● PARTES DO EXERCÍCIO
A - Indique se cada afirmação está de acordo com o texto sobre a guerra de África, respondendo sim ou não e citando as palavras do texto que o decidem. (i) O esforço pelas armas no Ultramar Português decorreu de 1961 a 1974. (ii) O autor fala desse esforço para fazer a apologia da guerra pela guerra. (iii) As gerações mais novas conhecem este período sem distorções.
B - Prossiga o texto sobre a guerra de África a partir do ponto em que termina.

● BLOCO DE TEXTO
*-*-*
Hoje, há uma grande propensão intencional em falar da nossa “guerra de África”, explorando apenas os seus lados negativos.

Bem sabemos que a Guerra, qualquer guerra, como dizia Vieira, - É ... aquele monstro que se sustenta das fazendas, do sangue, das vidas, e quanto mais come e consome, tanto menos se farta”...

Mas quando falamos do esforço pelas armas que Portugal suportou no Ultramar Português, de 1961 a 1974, não é para fazer a apologia da guerra em si, ou seja, da guerra pela guerra, mas para caracterizar o fenómeno humano vivido por tanta da nossa juventude em circunstâncias de particular sacrifício e de doação por ideais alimentados por uma cultura sócio-histórica onde radicam os valores que definem o conceito de Pátria.

E é sob este prisma que apreciamos este período muito particular da nossa história recente, de que as gerações mais novas apenas ouvem falar de modo enviesado, com conhecimento, só, do que “interessa” contar de modo ponderado pela ideologia do narrador. Pena é que, ainda hoje, não se possa falar verdade e sem paixão sobre este período tão importante que se viveu, e que, o que nos vai chegando por várias fontes – muitas! –, traga geralmente a marca de ideologias politicas ainda remanescentes, ou visem apenas o sensacionalismo e, com ele, o lucro editorial dos relatos.
*-*-*
● MATERIAL FORNECIDO
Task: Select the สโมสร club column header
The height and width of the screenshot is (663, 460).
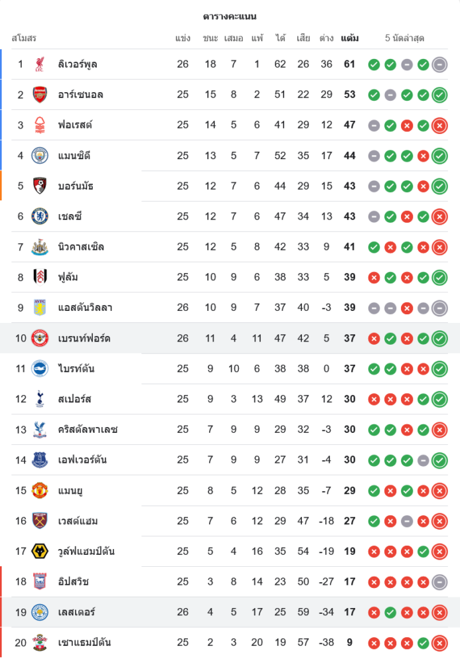Action: coord(24,38)
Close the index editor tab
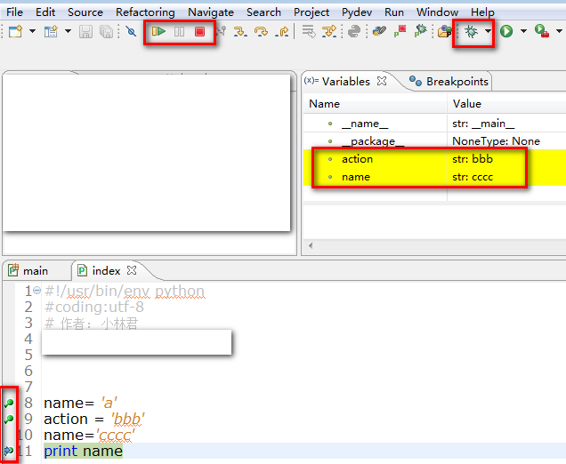Viewport: 566px width, 464px height. click(x=132, y=270)
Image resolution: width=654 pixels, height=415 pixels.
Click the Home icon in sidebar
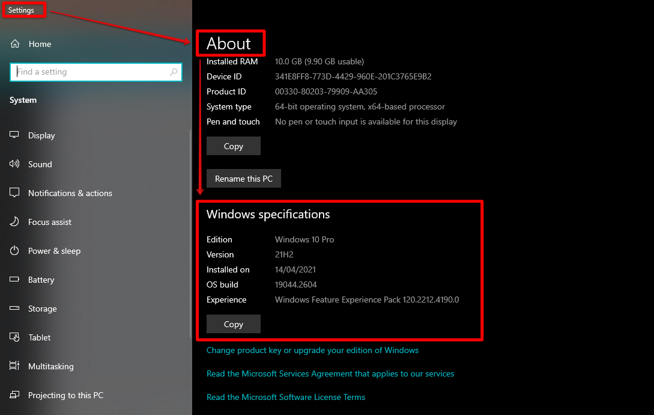(x=15, y=43)
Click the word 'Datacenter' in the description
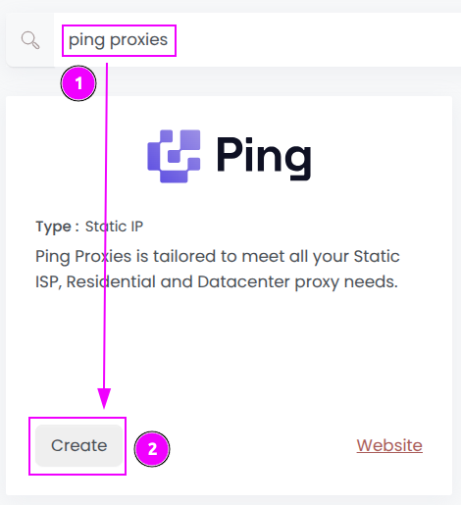461x505 pixels. pyautogui.click(x=243, y=281)
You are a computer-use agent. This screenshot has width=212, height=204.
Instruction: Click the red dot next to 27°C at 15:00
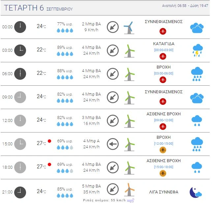49,141
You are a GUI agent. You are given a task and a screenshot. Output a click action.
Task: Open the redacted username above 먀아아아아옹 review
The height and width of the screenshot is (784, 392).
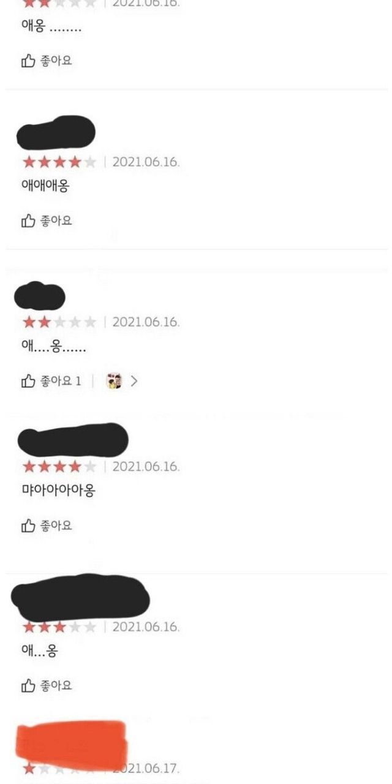[x=73, y=439]
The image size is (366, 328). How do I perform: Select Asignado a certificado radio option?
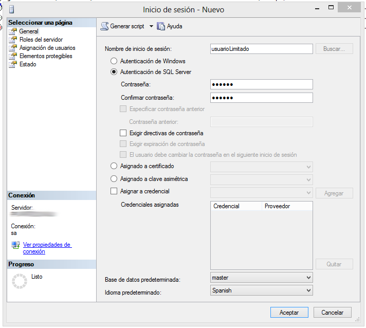point(114,167)
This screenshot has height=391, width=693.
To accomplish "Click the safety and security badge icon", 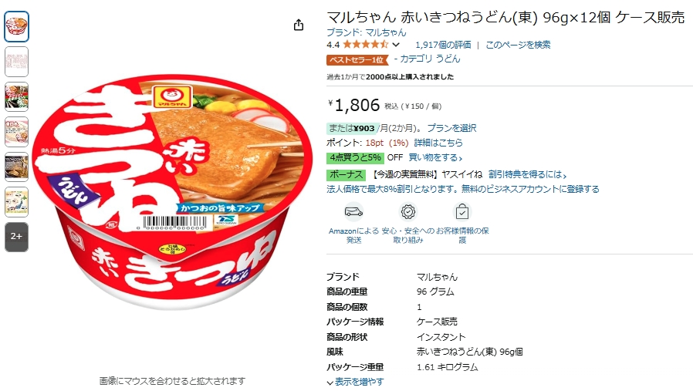I will pos(408,212).
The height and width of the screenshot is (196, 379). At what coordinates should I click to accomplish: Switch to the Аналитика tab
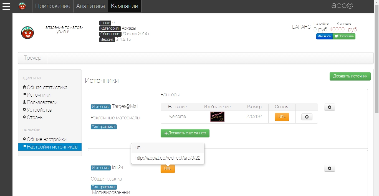pos(90,6)
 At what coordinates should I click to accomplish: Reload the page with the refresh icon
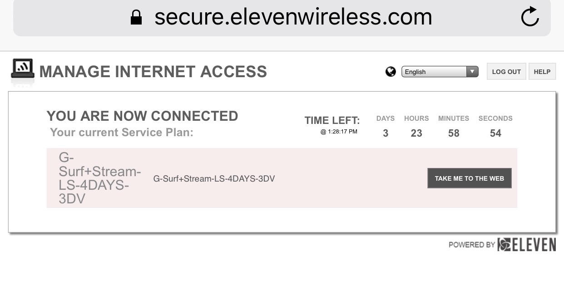click(529, 17)
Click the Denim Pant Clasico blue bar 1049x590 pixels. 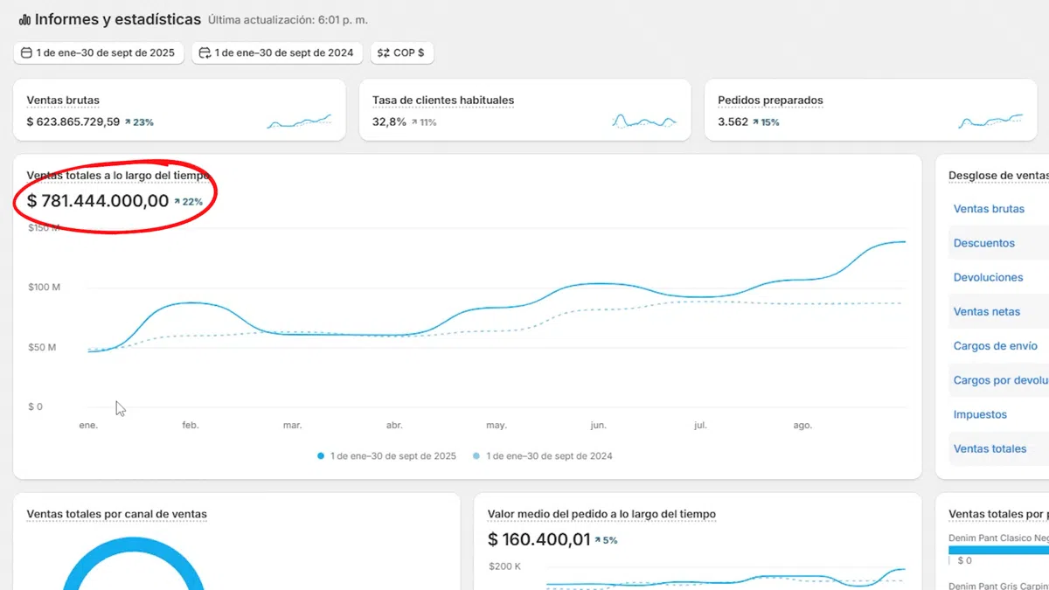click(998, 550)

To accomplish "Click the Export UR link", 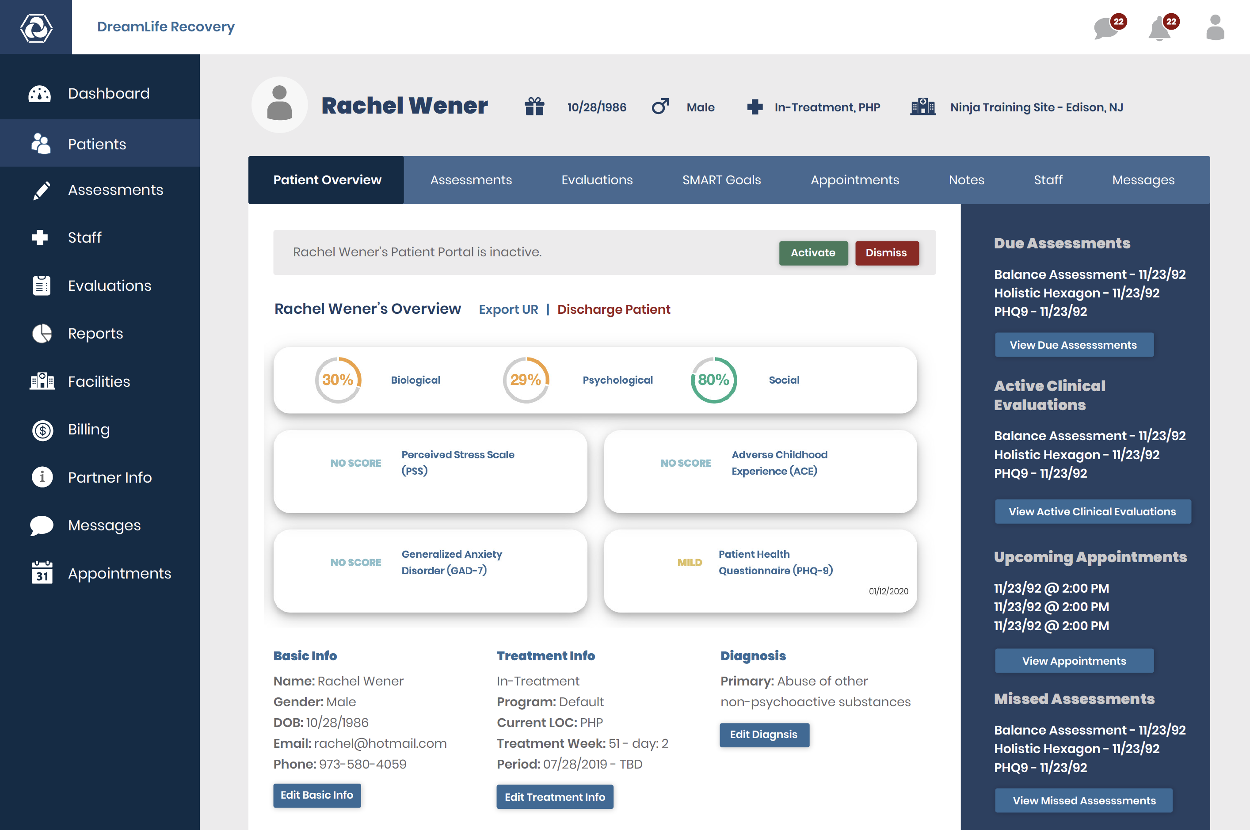I will coord(508,310).
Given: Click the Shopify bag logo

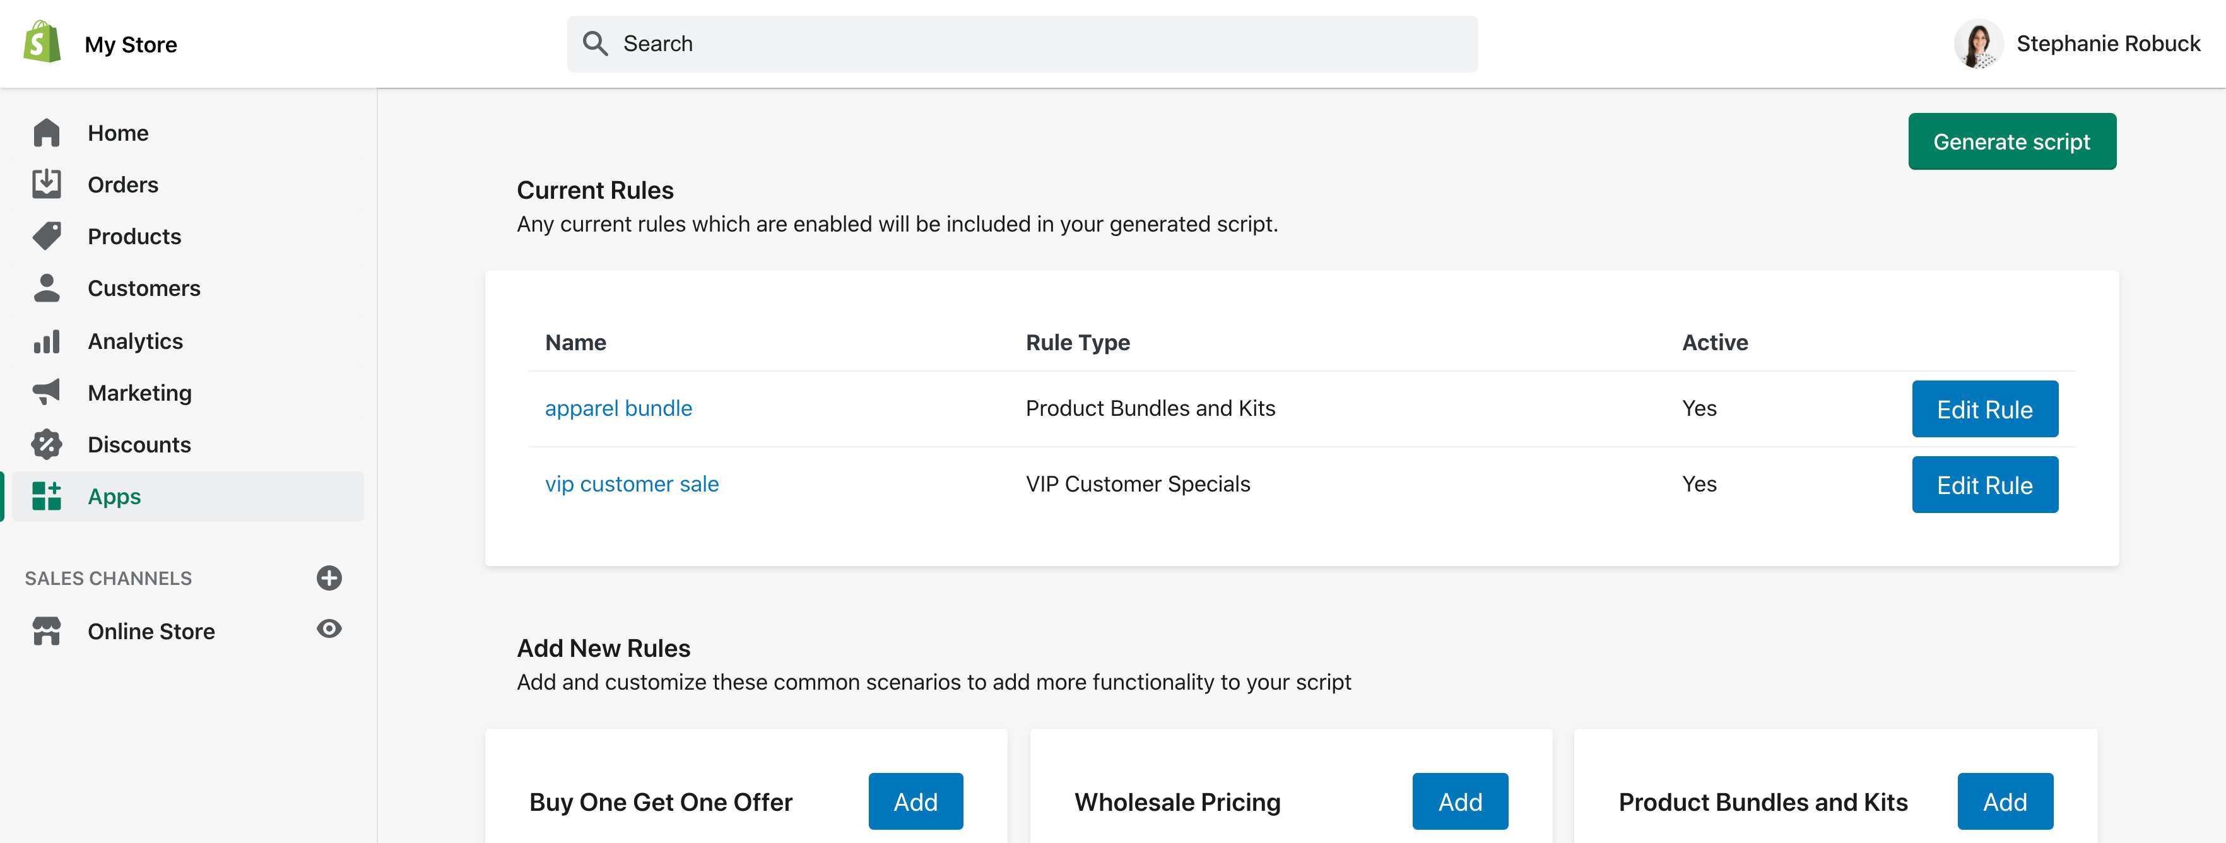Looking at the screenshot, I should 42,42.
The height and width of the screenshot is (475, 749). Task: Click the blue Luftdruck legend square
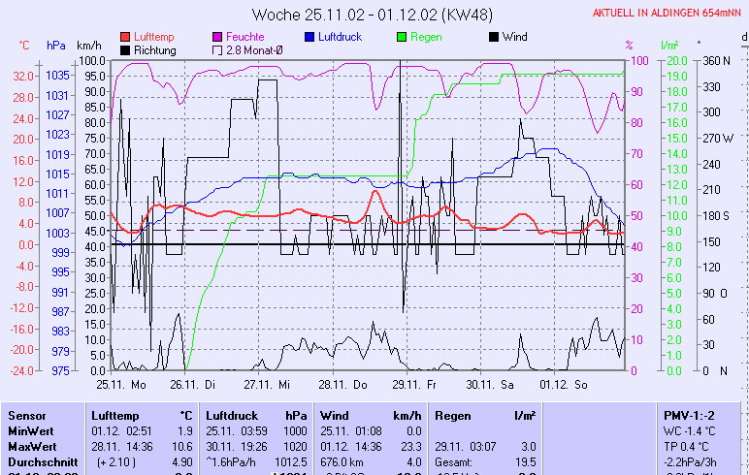309,37
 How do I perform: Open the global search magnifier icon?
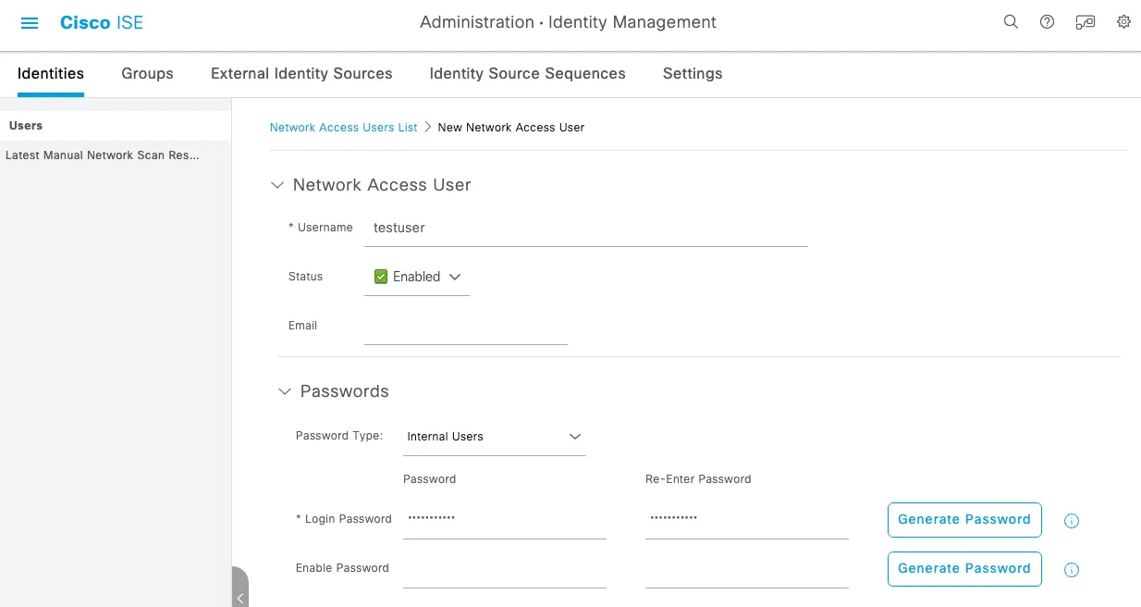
*-*-*
● RESPOSTAS ÀS TAREFAS
A -
(i) Sim: "de 1961 a 1974".
(ii) Não: "não é para fazer a apologia da guerra em si, ou seja, da guerra pela guerra".
(iii) Não: "as gerações mais novas apenas ouvem falar de modo enviesado".

B -
Ora, atentemos neste testemunho, que respigámos de uma citação do insuspeito Alm. Rosa Coutinho, em artigo do Coronel Ref Manuel Bernardo:

(…) Quando a guerra colonial começou em Angola, com os massacres da UPA, em Março de 1961, se Salazar tivesse feito um referendo nacional sobre a questão de mandar tropas para lá, teria conseguido o apoio popular. (…) Cfr Alm. Rosa Coutinho, em 1994, in “Memórias da Rev.” , 2004.

É assim: uma coisa são os factos reais, outra o que se pensa, a posteriori, como deviam ser.

Uma coisa é a guerra e as suas motivações, justas ou injustas, outra é o seu decurso – o palco da luta, ou seja, o “teatro da guerra”, o seu desenrolar, independentemente do resultado final. E é aqui que surgem os actores, com feitos e com defeitos.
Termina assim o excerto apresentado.